• **WHAT THE EXERCISE ASKS**:
Each record below should appear again exactly as written.
=== DATA SUPPLIED ===
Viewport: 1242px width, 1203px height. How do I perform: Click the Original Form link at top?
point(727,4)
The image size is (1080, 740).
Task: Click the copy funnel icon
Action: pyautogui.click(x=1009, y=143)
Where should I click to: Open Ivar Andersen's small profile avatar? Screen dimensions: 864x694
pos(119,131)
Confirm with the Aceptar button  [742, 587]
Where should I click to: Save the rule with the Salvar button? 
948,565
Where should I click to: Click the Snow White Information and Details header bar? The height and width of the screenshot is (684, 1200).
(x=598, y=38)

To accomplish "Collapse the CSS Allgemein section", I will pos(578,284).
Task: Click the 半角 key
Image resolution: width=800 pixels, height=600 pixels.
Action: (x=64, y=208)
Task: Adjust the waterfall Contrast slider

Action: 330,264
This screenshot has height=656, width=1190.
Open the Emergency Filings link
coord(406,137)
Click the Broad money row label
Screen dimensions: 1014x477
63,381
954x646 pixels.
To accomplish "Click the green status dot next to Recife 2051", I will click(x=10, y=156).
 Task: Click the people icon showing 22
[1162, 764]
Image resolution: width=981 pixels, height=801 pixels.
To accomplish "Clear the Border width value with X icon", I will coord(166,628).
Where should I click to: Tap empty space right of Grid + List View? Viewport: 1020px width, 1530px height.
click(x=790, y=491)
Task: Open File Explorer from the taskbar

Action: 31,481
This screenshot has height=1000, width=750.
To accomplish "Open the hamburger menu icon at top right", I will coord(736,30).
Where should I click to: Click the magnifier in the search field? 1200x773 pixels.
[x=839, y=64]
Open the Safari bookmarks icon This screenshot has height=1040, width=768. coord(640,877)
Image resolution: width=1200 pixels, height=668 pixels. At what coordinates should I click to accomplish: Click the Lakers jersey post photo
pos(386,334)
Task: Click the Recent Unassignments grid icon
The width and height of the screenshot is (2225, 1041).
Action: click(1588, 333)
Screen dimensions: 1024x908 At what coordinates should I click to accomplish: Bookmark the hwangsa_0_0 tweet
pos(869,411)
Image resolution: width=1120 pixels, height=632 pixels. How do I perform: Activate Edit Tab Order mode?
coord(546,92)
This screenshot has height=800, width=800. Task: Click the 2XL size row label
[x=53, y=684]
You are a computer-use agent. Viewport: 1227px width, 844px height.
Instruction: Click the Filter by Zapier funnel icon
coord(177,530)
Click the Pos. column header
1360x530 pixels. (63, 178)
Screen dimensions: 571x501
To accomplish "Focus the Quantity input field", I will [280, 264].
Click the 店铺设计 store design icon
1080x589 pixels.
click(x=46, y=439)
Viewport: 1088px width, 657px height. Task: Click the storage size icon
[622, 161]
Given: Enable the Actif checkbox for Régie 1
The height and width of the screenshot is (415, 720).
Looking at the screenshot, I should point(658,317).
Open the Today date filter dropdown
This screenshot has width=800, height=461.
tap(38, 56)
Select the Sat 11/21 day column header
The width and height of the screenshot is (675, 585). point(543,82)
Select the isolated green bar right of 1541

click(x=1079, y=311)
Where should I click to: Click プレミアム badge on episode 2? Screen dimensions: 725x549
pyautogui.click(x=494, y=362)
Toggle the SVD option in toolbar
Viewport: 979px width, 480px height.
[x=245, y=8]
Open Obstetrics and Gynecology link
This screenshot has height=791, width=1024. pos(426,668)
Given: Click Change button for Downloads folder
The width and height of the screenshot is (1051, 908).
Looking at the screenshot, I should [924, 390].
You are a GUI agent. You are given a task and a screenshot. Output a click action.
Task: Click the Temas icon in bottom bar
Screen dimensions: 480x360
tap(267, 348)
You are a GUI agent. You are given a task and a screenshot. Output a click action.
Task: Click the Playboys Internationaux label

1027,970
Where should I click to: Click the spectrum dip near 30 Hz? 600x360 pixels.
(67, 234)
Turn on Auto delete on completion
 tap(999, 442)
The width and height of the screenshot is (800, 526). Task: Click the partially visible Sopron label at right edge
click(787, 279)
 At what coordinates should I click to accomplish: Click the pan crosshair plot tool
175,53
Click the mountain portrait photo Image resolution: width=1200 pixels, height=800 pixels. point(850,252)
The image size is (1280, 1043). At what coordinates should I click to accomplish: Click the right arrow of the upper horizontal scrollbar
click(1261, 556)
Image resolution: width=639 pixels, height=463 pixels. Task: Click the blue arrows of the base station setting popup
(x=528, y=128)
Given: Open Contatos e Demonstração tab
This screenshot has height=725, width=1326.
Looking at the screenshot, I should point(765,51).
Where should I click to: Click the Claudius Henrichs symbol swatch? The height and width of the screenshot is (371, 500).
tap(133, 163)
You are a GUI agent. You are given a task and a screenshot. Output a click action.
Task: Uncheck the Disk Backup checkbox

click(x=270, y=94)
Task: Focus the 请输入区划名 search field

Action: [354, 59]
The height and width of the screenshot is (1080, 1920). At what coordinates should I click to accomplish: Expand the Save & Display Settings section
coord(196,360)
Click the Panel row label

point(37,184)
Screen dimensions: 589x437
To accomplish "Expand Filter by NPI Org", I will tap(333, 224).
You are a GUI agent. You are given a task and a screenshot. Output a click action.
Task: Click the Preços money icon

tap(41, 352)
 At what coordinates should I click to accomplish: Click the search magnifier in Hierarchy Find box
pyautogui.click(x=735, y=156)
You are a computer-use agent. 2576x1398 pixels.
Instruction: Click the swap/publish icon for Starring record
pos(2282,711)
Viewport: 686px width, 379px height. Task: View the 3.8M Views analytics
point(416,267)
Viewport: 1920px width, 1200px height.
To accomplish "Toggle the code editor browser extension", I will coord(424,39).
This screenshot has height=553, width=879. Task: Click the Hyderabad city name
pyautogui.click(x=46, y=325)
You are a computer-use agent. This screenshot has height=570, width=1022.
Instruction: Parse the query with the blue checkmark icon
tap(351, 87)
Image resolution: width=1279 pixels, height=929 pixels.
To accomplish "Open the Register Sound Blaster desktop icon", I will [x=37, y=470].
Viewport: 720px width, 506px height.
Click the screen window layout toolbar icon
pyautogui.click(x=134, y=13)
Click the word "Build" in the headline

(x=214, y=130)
===
• **RESPONSE**:
Viewport: 1242px width, 1203px height. How do I perform: Click the Original Form link at top?
point(727,4)
The image size is (1080, 740).
Task: Click the copy funnel icon
Action: pyautogui.click(x=1009, y=143)
Where should I click to: Open Ivar Andersen's small profile avatar? Screen dimensions: 864x694
pos(119,131)
Confirm with the Aceptar button  [742, 587]
Where should I click to: Save the rule with the Salvar button? 
948,565
Where should I click to: Click the Snow White Information and Details header bar? The height and width of the screenshot is (684, 1200).
(x=598, y=38)

To accomplish "Collapse the CSS Allgemein section", I will pos(578,284).
Task: Click the 半角 key
Image resolution: width=800 pixels, height=600 pixels.
Action: (x=64, y=208)
Task: Adjust the waterfall Contrast slider

Action: 330,264
This screenshot has height=656, width=1190.
Open the Emergency Filings link
coord(406,137)
Click the Broad money row label
Screen dimensions: 1014x477
63,381
954x646 pixels.
To accomplish "Click the green status dot next to Recife 2051", I will click(x=10, y=156).
 Task: Click the people icon showing 22
[1162, 764]
Image resolution: width=981 pixels, height=801 pixels.
To accomplish "Clear the Border width value with X icon", I will coord(166,628).
Where should I click to: Tap empty space right of Grid + List View? Viewport: 1020px width, 1530px height.
click(x=790, y=491)
Task: Open File Explorer from the taskbar

Action: 31,481
This screenshot has height=1000, width=750.
To accomplish "Open the hamburger menu icon at top right", I will coord(736,30).
Where should I click to: Click the magnifier in the search field? 1200x773 pixels.
[x=839, y=64]
Open the Safari bookmarks icon This screenshot has height=1040, width=768. coord(640,877)
Image resolution: width=1200 pixels, height=668 pixels. At what coordinates should I click to accomplish: Click the Lakers jersey post photo
pos(386,334)
Task: Click the Recent Unassignments grid icon
The width and height of the screenshot is (2225, 1041).
Action: click(1588, 333)
Screen dimensions: 1024x908 At what coordinates should I click to accomplish: Bookmark the hwangsa_0_0 tweet
pos(869,411)
Image resolution: width=1120 pixels, height=632 pixels. How do I perform: Activate Edit Tab Order mode?
coord(546,92)
This screenshot has height=800, width=800. Task: Click the 2XL size row label
[x=53, y=684]
You are a computer-use agent. Viewport: 1227px width, 844px height.
Instruction: Click the Filter by Zapier funnel icon
coord(177,530)
Click the Pos. column header
1360x530 pixels. (63, 178)
Screen dimensions: 571x501
To accomplish "Focus the Quantity input field", I will [280, 264].
Click the 店铺设计 store design icon
1080x589 pixels.
click(x=46, y=439)
Viewport: 1088px width, 657px height. Task: Click the storage size icon
[622, 161]
Given: Enable the Actif checkbox for Régie 1
The height and width of the screenshot is (415, 720).
Looking at the screenshot, I should point(658,317).
Open the Today date filter dropdown
This screenshot has width=800, height=461.
tap(38, 56)
Select the Sat 11/21 day column header
The width and height of the screenshot is (675, 585). point(543,82)
Select the isolated green bar right of 1541

click(x=1079, y=311)
Where should I click to: Click プレミアム badge on episode 2? Screen dimensions: 725x549
pyautogui.click(x=494, y=362)
Toggle the SVD option in toolbar
Viewport: 979px width, 480px height.
[x=245, y=8]
Open Obstetrics and Gynecology link
This screenshot has height=791, width=1024. pos(426,668)
Given: Click Change button for Downloads folder
The width and height of the screenshot is (1051, 908).
Looking at the screenshot, I should [924, 390].
You are a GUI agent. You are given a task and a screenshot. Output a click action.
Task: Click the Temas icon in bottom bar
Screen dimensions: 480x360
tap(267, 348)
You are a GUI agent. You are given a task and a screenshot. Output a click action.
Task: Click the Playboys Internationaux label

1027,970
Where should I click to: Click the spectrum dip near 30 Hz? 600x360 pixels.
(67, 234)
Turn on Auto delete on completion
 tap(999, 442)
The width and height of the screenshot is (800, 526). Task: Click the partially visible Sopron label at right edge
click(787, 279)
 At what coordinates should I click to accomplish: Click the pan crosshair plot tool
175,53
Click the mountain portrait photo Image resolution: width=1200 pixels, height=800 pixels. point(850,252)
The image size is (1280, 1043). At what coordinates should I click to accomplish: Click the right arrow of the upper horizontal scrollbar
click(1261, 556)
Image resolution: width=639 pixels, height=463 pixels. Task: Click the blue arrows of the base station setting popup
(x=528, y=128)
Given: Open Contatos e Demonstração tab
This screenshot has height=725, width=1326.
Looking at the screenshot, I should point(765,51).
Where should I click to: Click the Claudius Henrichs symbol swatch? The height and width of the screenshot is (371, 500).
tap(133, 163)
You are a GUI agent. You are given a task and a screenshot. Output a click action.
Task: Uncheck the Disk Backup checkbox

click(x=270, y=94)
Task: Focus the 请输入区划名 search field

Action: [354, 59]
The height and width of the screenshot is (1080, 1920). At what coordinates should I click to accomplish: Expand the Save & Display Settings section
coord(196,360)
Click the Panel row label

point(37,184)
Screen dimensions: 589x437
To accomplish "Expand Filter by NPI Org", I will tap(333, 224).
You are a GUI agent. You are given a task and a screenshot. Output a click action.
Task: Click the Preços money icon

tap(41, 352)
 At what coordinates should I click to accomplish: Click the search magnifier in Hierarchy Find box
pyautogui.click(x=735, y=156)
You are a computer-use agent. 2576x1398 pixels.
Instruction: Click the swap/publish icon for Starring record
pos(2282,711)
Viewport: 686px width, 379px height. Task: View the 3.8M Views analytics
point(416,267)
Viewport: 1920px width, 1200px height.
To accomplish "Toggle the code editor browser extension", I will coord(424,39).
This screenshot has height=553, width=879. Task: Click the Hyderabad city name
pyautogui.click(x=46, y=325)
You are a computer-use agent. This screenshot has height=570, width=1022.
Instruction: Parse the query with the blue checkmark icon
tap(351, 87)
Image resolution: width=1279 pixels, height=929 pixels.
To accomplish "Open the Register Sound Blaster desktop icon", I will [x=37, y=470].
Viewport: 720px width, 506px height.
Click the screen window layout toolbar icon
pyautogui.click(x=134, y=13)
Click the word "Build" in the headline

(x=214, y=130)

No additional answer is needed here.